##### Records to use

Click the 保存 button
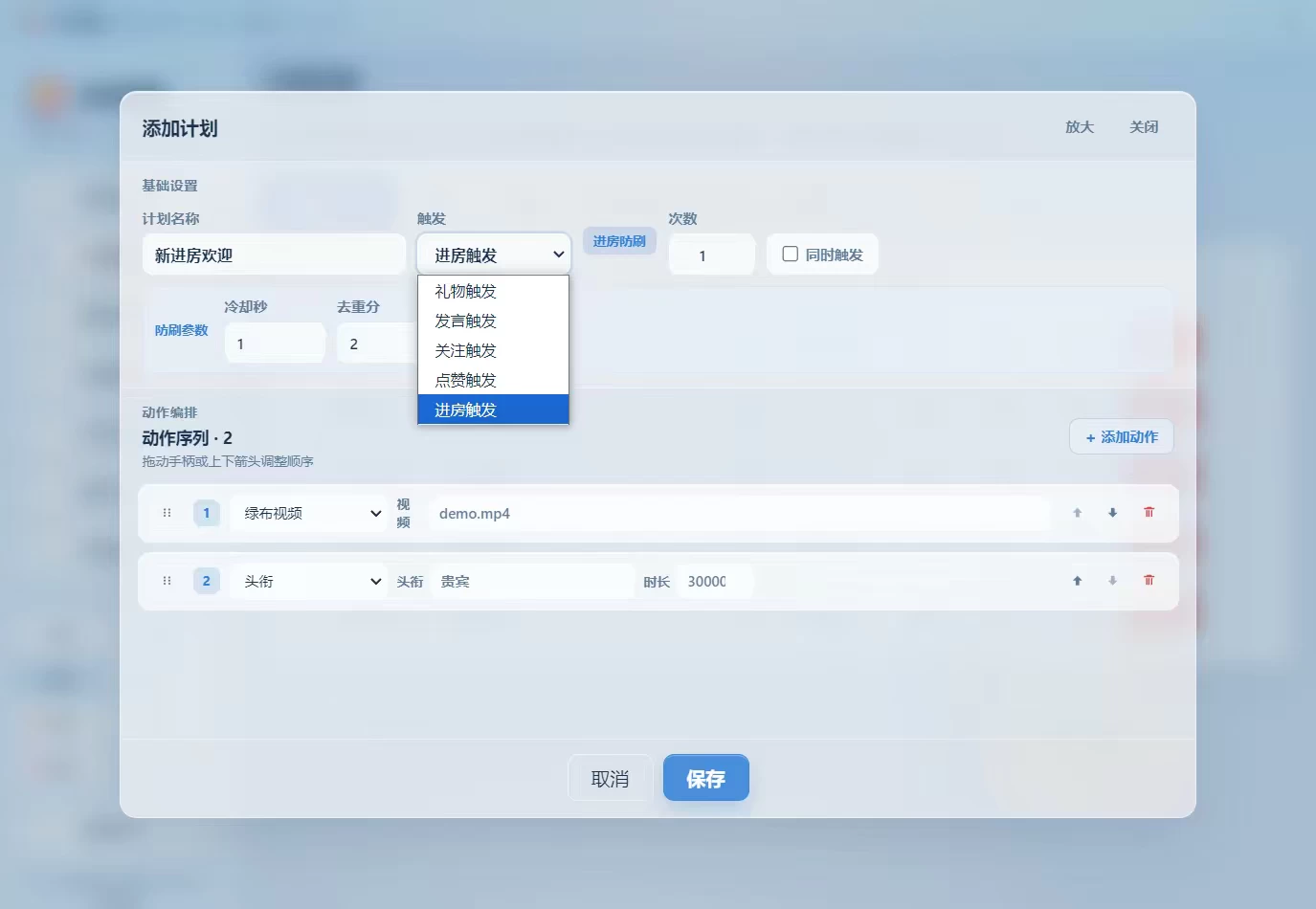 [706, 778]
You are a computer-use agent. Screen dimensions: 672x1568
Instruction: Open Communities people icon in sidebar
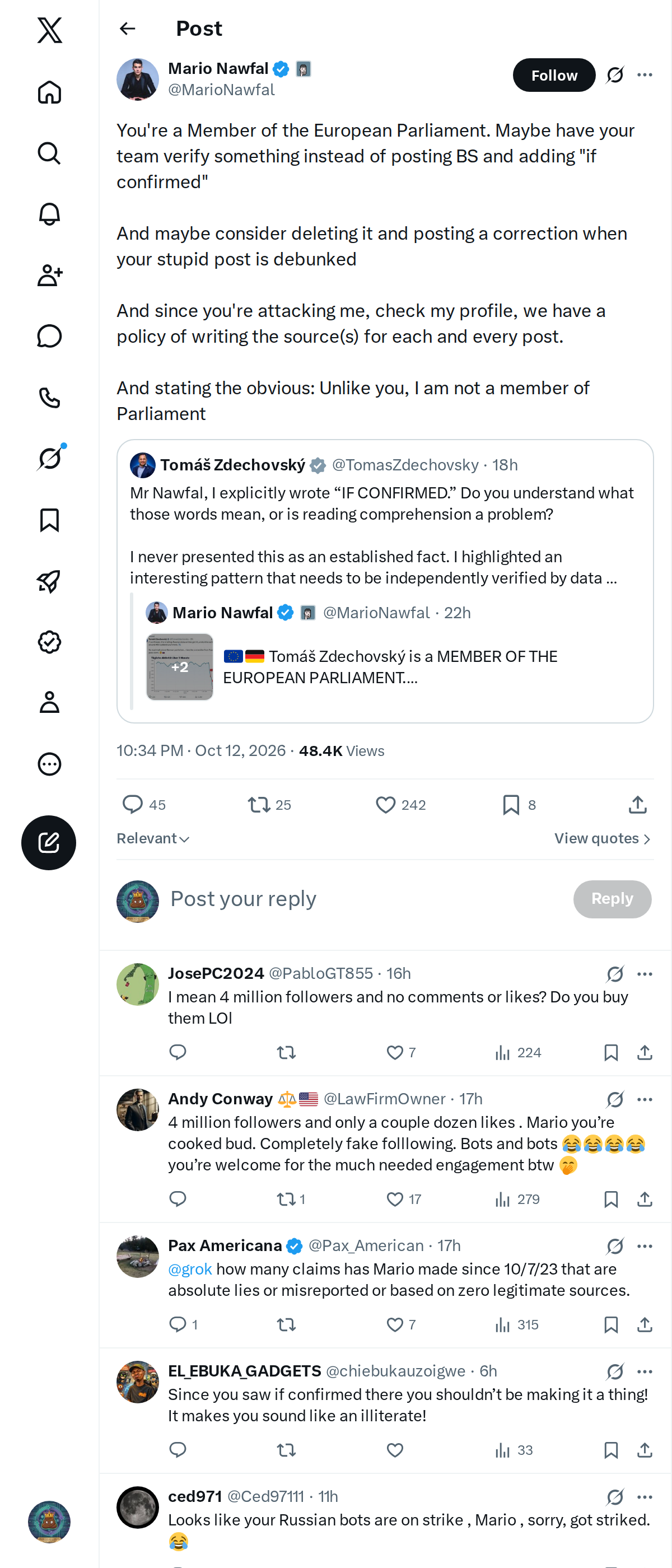coord(49,275)
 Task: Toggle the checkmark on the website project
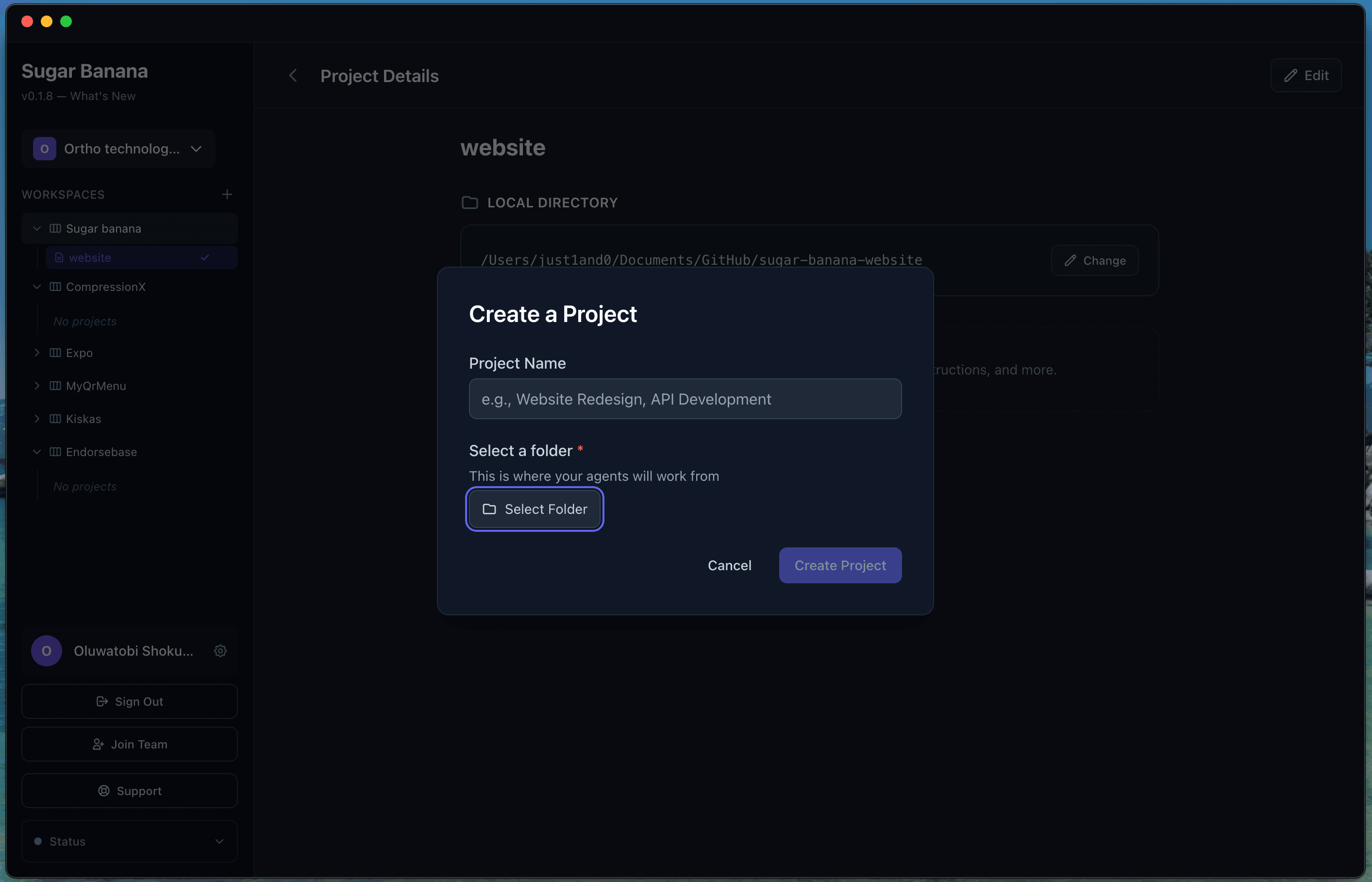click(204, 257)

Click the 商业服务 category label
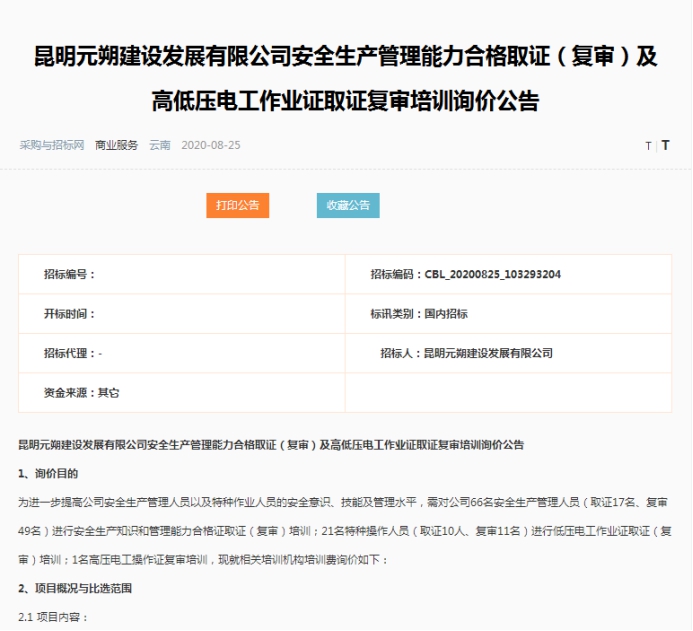tap(116, 145)
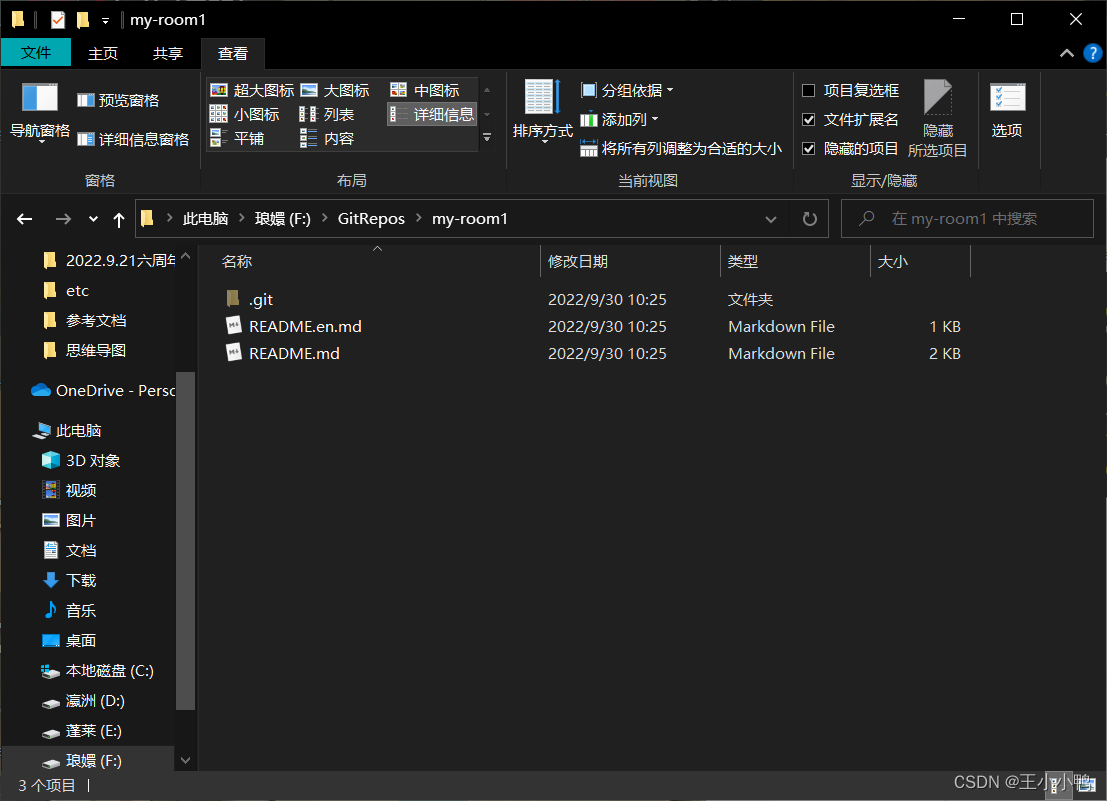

##########

## Exercise task
Turn the listing above into a numbered list with one line per item. Skip the blank lines and leave out the pictures.

## The solution
1. Click the 保存 button
2.  [706, 778]
3. You are a computer-use agent. Screen dimensions: 672x1568
4. Instruction: Open Communities people icon in sidebar
5. coord(49,275)
6.  Task: Toggle the checkmark on the website project
7. click(204, 257)
8. Click the 商业服务 category label
9. tap(116, 145)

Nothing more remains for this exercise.